BRIEF → Exactly the lines below from the one with "Outdoor P4.81 500x1000mm (383, 2082)" up to and including the one with "[PROWALLS excellent two" make up the answer, with nothing else added.

===== SUPPLIED RECORDS =====

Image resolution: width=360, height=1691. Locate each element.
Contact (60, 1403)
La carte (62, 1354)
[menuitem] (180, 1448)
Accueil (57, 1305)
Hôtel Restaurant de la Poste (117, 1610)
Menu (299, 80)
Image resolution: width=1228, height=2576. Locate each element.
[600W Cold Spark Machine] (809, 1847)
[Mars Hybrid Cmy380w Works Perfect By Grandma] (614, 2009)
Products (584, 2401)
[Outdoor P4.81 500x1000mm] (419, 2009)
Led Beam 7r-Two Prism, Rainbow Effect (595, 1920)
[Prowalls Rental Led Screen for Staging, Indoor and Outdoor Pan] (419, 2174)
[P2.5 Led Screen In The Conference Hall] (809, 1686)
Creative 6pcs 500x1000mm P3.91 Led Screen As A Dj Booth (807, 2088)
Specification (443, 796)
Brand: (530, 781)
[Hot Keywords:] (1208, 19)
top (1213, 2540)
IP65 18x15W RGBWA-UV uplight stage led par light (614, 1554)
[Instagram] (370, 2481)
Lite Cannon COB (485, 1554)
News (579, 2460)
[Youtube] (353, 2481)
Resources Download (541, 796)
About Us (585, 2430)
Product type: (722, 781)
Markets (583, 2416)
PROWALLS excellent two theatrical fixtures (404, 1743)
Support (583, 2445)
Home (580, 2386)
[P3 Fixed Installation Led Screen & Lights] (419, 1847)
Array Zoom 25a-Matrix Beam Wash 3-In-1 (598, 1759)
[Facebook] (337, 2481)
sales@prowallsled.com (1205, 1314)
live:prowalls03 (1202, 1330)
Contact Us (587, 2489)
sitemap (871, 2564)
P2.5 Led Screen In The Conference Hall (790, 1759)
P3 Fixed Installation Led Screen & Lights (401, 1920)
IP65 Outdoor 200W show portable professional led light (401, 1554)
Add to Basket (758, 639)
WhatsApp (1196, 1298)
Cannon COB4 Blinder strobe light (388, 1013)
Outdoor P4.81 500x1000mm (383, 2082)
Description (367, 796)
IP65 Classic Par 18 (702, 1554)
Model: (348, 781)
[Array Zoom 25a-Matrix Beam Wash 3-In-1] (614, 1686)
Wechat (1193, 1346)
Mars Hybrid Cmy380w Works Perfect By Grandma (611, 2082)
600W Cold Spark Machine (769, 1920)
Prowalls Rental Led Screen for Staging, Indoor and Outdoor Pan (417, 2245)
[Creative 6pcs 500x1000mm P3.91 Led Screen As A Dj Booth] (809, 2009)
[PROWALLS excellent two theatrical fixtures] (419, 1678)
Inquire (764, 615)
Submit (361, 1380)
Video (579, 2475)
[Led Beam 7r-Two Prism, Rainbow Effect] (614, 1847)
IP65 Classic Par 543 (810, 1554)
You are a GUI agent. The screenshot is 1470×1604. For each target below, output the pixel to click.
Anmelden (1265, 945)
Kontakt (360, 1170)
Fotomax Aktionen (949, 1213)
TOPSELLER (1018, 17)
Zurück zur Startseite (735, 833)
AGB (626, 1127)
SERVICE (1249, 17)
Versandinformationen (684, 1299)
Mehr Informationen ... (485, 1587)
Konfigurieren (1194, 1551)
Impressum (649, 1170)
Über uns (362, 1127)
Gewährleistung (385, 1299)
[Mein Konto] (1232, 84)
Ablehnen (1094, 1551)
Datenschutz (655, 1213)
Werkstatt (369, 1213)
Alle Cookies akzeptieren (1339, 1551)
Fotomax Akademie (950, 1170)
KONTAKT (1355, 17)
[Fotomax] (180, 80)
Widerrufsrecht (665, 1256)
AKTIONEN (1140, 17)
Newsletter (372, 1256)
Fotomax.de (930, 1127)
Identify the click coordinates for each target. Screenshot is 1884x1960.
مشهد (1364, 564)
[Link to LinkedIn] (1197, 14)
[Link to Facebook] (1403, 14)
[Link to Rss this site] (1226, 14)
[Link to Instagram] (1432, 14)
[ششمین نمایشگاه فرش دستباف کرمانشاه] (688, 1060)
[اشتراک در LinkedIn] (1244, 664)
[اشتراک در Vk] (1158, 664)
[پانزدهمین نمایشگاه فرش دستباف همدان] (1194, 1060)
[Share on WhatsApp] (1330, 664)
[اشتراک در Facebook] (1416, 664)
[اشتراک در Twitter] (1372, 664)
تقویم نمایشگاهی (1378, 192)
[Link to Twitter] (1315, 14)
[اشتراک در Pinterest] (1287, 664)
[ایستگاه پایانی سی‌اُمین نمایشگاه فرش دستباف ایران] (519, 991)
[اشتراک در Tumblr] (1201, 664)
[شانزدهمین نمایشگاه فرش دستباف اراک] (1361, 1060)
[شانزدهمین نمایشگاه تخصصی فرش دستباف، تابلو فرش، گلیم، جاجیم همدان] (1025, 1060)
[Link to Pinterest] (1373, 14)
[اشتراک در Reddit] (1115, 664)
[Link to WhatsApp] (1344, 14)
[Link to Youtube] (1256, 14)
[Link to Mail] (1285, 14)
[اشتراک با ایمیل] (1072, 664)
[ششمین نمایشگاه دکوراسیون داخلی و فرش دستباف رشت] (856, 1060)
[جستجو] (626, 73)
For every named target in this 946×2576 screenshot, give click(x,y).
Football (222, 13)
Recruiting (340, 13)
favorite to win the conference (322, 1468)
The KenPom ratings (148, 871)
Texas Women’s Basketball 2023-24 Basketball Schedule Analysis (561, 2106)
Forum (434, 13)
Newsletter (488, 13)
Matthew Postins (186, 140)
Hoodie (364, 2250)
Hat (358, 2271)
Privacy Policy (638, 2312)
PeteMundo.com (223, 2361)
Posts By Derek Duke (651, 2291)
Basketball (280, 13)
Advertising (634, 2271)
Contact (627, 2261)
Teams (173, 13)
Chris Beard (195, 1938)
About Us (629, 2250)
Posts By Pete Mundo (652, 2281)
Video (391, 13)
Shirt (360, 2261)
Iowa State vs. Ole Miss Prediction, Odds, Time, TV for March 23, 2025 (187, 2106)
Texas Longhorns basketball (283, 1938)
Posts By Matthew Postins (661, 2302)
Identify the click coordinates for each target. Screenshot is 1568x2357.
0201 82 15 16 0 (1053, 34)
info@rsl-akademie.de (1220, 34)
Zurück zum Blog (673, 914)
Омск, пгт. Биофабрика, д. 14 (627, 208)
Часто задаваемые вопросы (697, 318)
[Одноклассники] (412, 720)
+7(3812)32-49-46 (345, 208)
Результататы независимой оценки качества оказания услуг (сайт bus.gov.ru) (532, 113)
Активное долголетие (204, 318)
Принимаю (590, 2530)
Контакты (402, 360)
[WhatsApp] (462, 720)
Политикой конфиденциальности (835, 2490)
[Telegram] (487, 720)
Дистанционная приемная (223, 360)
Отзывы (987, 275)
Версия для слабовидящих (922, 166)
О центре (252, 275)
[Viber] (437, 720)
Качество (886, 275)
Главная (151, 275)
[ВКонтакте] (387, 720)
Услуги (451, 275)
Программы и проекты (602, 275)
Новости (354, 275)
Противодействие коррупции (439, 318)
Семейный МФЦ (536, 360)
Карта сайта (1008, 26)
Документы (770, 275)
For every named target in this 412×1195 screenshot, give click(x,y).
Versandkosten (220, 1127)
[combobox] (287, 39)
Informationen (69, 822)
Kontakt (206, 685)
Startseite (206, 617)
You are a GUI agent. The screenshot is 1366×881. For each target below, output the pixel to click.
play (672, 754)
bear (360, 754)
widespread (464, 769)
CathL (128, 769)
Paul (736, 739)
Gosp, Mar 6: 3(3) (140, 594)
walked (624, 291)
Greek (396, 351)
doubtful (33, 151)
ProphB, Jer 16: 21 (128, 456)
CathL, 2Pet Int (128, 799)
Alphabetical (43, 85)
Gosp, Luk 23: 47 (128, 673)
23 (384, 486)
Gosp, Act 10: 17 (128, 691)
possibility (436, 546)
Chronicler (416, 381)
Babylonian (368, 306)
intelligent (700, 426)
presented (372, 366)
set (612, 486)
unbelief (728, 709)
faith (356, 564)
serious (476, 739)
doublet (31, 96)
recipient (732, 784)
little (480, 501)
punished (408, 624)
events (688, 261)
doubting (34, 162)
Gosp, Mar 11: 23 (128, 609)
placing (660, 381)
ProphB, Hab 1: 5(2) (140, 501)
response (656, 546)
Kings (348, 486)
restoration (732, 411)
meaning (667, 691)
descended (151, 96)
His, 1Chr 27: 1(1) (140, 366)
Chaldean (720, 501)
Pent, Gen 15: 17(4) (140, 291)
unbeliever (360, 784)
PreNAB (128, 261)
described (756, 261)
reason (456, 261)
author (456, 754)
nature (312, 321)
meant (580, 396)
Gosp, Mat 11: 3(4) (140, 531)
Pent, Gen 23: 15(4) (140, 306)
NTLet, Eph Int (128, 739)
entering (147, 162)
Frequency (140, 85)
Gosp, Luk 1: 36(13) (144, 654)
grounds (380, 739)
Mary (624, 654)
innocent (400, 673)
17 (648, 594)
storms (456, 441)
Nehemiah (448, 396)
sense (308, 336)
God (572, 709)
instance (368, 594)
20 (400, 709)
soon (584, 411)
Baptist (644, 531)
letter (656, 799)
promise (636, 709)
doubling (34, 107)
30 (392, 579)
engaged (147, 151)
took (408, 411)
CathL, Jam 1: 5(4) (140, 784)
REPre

=====

WRITTEN RESPONSE →
Outdoor P4.81 500x1000mm (383, 2082)
Description (367, 796)
IP65 Classic Par 18 (702, 1554)
Model: (348, 781)
[Array Zoom 25a-Matrix Beam Wash 3-In-1] (614, 1686)
Wechat (1193, 1346)
Mars Hybrid Cmy380w Works Perfect By Grandma (611, 2082)
600W Cold Spark Machine (769, 1920)
Prowalls Rental Led Screen for Staging, Indoor and Outdoor Pan (417, 2245)
[Creative 6pcs 500x1000mm P3.91 Led Screen As A Dj Booth] (809, 2009)
[PROWALLS excellent two theatrical fixtures] (419, 1678)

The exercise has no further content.